In the Year 1968 their second album "Petards" was released including another radio number one, "Pretty Liza". The very catchy "Misty Island", a single, produced in the same Year still ranks as a classical of the beat era.

Touring excessively throughout Germany, The Petards had been one of the first beat - bands playing behind the so called "Iron Curtain" with their successful concerts in the CSSR.

Particularly The Petards - fan clubs (up to 380) with their tremendous support were extremely helpful for the band's success and sold out venues over these Years. In the pop poll of "music express" magazine they were voted to be "Best group of new generations". On "Album of the Year” The Petards reached a 5th place

Besides that the group still produced, with aliases such as Zonk and Flittermouse, several Cover LPs, e.g. with songs of Creedence Clearwater Revival.

1970 their third Album "Hit shock" was released. Appearances on French television and in the "Olympia" in Paris followed.
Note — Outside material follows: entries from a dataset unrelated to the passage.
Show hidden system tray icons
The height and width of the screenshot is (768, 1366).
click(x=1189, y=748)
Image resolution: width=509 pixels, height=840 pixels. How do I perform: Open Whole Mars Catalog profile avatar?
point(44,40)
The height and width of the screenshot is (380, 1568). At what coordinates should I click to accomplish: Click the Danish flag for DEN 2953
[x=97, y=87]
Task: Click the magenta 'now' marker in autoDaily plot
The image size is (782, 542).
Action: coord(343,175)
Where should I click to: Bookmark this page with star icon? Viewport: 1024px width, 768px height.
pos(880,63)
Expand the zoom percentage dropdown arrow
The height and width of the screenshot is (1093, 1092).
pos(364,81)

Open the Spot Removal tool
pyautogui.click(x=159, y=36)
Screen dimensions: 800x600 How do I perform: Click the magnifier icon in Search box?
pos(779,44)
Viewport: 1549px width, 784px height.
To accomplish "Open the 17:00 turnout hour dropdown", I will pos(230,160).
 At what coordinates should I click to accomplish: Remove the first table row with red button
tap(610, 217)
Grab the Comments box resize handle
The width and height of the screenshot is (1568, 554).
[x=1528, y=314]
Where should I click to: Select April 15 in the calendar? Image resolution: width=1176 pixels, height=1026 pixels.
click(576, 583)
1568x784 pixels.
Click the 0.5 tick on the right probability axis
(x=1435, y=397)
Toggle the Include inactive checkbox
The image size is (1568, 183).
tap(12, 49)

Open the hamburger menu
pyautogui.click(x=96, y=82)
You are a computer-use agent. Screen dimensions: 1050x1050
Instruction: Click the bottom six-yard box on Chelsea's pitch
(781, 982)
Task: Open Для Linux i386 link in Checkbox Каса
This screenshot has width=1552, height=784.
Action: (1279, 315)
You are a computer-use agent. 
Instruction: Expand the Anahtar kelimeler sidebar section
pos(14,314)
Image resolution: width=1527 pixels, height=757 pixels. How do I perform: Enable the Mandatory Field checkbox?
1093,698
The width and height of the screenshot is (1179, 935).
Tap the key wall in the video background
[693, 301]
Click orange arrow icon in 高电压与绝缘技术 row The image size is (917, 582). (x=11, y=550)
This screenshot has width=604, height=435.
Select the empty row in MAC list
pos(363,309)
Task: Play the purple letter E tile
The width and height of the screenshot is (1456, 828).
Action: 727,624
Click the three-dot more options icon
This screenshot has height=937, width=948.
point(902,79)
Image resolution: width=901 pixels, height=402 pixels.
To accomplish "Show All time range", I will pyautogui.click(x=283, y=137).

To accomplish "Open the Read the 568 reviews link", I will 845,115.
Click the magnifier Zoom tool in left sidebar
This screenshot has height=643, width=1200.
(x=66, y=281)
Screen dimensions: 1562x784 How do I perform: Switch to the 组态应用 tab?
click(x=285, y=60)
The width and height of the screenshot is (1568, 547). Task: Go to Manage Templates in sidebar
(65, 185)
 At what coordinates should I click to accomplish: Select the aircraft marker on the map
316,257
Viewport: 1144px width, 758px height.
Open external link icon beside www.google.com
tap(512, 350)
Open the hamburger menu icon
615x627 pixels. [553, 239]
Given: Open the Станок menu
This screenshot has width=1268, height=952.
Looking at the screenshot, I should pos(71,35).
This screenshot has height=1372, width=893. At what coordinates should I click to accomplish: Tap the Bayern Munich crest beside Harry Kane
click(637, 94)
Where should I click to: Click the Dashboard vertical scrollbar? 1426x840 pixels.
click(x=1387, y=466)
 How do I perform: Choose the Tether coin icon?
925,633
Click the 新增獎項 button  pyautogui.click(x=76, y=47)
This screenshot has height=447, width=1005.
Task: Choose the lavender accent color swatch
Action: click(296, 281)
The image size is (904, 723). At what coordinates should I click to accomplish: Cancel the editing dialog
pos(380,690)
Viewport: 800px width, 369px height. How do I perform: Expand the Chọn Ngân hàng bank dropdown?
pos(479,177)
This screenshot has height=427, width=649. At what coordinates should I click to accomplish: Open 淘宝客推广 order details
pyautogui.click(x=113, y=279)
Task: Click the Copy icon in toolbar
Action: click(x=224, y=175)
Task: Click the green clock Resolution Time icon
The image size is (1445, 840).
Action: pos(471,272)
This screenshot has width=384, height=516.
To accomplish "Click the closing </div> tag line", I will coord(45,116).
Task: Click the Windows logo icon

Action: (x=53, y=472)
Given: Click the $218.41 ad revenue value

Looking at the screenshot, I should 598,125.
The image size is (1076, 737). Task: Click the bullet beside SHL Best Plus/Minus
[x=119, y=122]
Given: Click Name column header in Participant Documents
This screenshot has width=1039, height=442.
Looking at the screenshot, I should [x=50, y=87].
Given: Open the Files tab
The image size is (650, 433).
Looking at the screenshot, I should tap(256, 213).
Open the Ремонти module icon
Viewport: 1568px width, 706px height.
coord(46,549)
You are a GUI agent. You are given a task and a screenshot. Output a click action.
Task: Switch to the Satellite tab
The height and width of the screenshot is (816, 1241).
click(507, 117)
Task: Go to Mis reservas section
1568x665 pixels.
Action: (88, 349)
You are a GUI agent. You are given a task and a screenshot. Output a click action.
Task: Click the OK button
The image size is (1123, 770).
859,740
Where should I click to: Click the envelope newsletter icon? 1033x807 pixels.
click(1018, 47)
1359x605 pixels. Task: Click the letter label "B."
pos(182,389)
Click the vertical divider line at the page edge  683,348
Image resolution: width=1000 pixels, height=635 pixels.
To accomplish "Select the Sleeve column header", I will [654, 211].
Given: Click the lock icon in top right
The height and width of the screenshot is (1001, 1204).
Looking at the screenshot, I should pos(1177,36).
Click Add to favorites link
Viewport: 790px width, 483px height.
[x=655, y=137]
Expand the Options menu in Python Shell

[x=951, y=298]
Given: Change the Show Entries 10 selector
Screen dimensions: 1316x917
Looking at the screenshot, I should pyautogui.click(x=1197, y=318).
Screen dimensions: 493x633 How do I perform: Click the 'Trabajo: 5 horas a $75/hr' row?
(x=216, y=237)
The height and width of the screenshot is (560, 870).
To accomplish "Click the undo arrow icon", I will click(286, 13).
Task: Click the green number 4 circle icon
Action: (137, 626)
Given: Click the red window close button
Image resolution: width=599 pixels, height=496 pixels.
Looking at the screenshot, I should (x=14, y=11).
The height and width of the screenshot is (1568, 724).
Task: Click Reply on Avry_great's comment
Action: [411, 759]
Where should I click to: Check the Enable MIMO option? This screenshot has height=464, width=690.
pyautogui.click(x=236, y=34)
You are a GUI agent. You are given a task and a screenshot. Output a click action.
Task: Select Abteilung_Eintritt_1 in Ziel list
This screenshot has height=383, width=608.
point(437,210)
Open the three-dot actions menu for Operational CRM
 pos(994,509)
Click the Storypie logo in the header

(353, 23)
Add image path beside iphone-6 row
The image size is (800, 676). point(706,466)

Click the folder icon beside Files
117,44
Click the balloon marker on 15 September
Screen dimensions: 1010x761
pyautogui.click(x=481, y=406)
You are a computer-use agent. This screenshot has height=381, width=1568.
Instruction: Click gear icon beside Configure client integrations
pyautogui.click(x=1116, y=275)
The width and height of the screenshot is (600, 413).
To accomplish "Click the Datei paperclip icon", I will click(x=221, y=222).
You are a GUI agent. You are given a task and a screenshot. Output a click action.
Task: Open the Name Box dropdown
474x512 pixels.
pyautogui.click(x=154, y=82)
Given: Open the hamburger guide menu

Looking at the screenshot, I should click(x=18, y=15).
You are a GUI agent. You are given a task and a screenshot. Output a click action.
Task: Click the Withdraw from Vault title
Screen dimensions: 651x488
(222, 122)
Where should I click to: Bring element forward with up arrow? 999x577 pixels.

Their single "Blue Fire Light" reached the Top Ten in France and Belgium. They showed their musical versatility also with the production of the musical “Wie es euch gefällt” (a free adoption of Shakespeare’s Twelfth Night) at the Staatstheater Bremen. As the founder and organizer of the legendary "Burg Herzberg Festival" the band settled a tradition that still works today (note: After the second festival in 71 the band gave up planning another one. 

A decade later a group of musical agents took over the festivals name and installed it again nearby the original venue, of which it moved in 2004 to several other places.) The debut in 1970 had an audience of over 5000, who came to see the stars of the beginning Kraut – Rock scene such as Can, Frumpy and Amon Düül II, just to name a few.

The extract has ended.